Wednesday, October 19, 2016

US Team Make Breakthrough in Ethanol Production from Waste Carbon Dioxide

Generation of Possible Future Fuel from Atmosphere Degenerative Gas
Shipping News Feature
US – The US Government's Department of Energy’s Oak Ridge National Laboratory has made an unexpected breakthrough in converting the greenhouse gas Carbon Dioxide (CO2) into ethanol, a substance that is undergoing multiple reviews and testing as a potential supplement to, or even replacement for, fossil fuels. Conducting an experiment in converting waste emission into fuel, the scientists at Oak Ridge found that making the conversion is much easier and cheaper than they had originally believed possible.
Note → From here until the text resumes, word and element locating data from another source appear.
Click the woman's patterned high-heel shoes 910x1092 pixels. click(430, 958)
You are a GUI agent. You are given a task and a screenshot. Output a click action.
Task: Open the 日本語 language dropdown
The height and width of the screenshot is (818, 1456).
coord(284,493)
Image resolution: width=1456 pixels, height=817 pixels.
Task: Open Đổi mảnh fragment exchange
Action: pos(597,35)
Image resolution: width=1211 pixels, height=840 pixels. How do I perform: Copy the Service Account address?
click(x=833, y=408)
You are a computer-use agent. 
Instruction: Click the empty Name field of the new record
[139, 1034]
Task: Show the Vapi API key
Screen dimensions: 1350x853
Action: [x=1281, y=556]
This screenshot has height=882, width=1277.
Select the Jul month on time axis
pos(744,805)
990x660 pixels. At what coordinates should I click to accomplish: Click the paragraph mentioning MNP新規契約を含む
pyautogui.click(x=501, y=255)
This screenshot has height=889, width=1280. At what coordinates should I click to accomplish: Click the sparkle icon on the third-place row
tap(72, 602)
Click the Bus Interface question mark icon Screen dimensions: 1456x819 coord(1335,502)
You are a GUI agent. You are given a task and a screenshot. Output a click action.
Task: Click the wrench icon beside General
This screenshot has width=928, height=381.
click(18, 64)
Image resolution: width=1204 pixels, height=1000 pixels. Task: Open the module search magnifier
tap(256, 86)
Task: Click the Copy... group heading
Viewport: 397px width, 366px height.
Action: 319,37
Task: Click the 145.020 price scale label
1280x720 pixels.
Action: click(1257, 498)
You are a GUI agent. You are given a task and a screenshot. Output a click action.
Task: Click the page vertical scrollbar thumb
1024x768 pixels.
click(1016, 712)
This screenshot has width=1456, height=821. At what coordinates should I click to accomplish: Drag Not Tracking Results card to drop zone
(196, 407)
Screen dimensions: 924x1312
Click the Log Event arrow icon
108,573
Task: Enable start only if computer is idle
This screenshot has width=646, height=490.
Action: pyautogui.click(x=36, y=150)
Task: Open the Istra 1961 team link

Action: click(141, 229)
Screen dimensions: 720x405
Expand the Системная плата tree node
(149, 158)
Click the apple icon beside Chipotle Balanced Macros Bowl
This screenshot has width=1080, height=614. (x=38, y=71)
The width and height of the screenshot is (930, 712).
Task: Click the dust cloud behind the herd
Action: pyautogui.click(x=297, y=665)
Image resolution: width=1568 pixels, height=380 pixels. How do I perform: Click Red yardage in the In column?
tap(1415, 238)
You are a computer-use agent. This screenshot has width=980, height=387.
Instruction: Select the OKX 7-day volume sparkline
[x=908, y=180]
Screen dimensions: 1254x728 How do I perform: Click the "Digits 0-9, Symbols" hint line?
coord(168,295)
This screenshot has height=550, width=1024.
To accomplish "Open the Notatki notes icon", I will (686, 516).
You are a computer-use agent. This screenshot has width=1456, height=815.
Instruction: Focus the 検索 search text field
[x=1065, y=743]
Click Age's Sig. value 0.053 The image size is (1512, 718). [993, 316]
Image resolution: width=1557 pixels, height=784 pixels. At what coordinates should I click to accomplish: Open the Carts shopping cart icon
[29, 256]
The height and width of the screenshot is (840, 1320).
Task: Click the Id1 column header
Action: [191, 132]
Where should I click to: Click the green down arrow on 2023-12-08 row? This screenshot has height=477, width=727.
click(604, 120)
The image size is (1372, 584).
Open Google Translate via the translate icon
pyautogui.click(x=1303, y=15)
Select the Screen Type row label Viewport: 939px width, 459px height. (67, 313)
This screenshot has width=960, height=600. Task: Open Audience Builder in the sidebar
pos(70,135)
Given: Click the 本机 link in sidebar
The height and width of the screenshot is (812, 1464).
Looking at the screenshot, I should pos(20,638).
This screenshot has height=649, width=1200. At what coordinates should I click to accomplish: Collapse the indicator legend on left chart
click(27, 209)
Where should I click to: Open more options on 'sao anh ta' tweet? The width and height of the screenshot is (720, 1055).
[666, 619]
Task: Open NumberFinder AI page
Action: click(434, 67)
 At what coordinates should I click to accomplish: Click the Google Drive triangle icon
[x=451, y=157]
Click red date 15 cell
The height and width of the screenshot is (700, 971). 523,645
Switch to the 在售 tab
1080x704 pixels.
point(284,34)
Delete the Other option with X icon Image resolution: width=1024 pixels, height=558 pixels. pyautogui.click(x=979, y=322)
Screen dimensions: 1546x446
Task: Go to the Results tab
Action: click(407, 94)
“We discovered somewhat by accident that this material worked,” said ORNL’s Adam Rondinone, lead author of the team’s study published in ChemistrySelect. “We were trying to study the first step of a proposed reaction when we realized that the catalyst was doing the entire reaction on its own.”

“We’re taking carbon dioxide, a waste product of combustion, and we’re pushing that combustion reaction backwards with very high selectivity to a useful fuel. Ethanol was a surprise, it’s extremely difficult to go straight from carbon dioxide to ethanol with a single catalyst.”

A video of the work at Oak Ridge is viewable here and makes interesting watching with a detailed explanation of the nano technology involved in the process. The use of ethanol as a fuel is long established, with Brazil long regulating that vehicles in the country must run on an ethanol-petroleum mixed fuel, and a number of studies being undertaken to examine the use of ethanol as a fuel for freight transportation. A 1996 study found that though trucks converted to run on E95 fuel (95% ethanol, 5% petrol) ran with an 8% degradation in fuel economy they emitted much reduced Nitrogen Oxide and particulate matter pollution, the elements that contribute primarily to pollution related disease and deaths in major cities. The key issue identified at that time was the relative cost of ethanol versus petroleum products.

Additionally, the use of biofuels has caused some other concerns in its production methods. To now the main production method has been to grow certain crops (sugar cane and corn are current favourites) and then ferment them to produce ethanol. This has led to concerns that widespread use of ethanol as fuel could lead to starvation in the developing world as valuable farm lands are used to grow ethanol crops for the developed worlds fuel need at the expense of people living in these regions.

The Oak Ridge team's finding is of particular interest as they propose that their method can produce ethanol from atmospheric carbon dioxide (a primary cause of global warming) and renewable energy sources. One of the issues with renewable energy sources such as solar and wind generation is the 'feast-or-famine' nature of its power generation. Rondinone envisages that: “A process like this would allow you to consume extra electricity when it’s available to make and store as ethanol. This could help to balance a grid supplied by intermittent renewable sources.”

The revolutionary discovery may even boost other technologies still evolving. In June Nissan announced it was developing an e-Bio-Fuel-Cell, a solid oxide fuel cell (SOFC), something normally associated with hydrogen power and the billions of dollars of infrastructure required to promulgate hydrogen powered vehicles. Using CO2 generated ethanol, by a strange twist mixing this with water it may just be possible to feed the liquid into the vehicle mounted converter which divides it into pure hydrogen and ironically back to carbon dioxide. The hydrogen is fed into the solid-oxide fuel cell, which generates electricity to power the electric vehicle, which is also equipped with a battery and the ability to store regenerated energy.

Nissan is currently focusing on that Brazilian market as the country already relies so heavily on ethanol powered vehicles and the fuel is freely available at sites right across the country. The Japanese manufacturer expects to have a commercial product by 2020 and the news that the controversial use of organic matter to produce the fuel may be a thing of the past will doubtless mean a boost for the project and associated technology.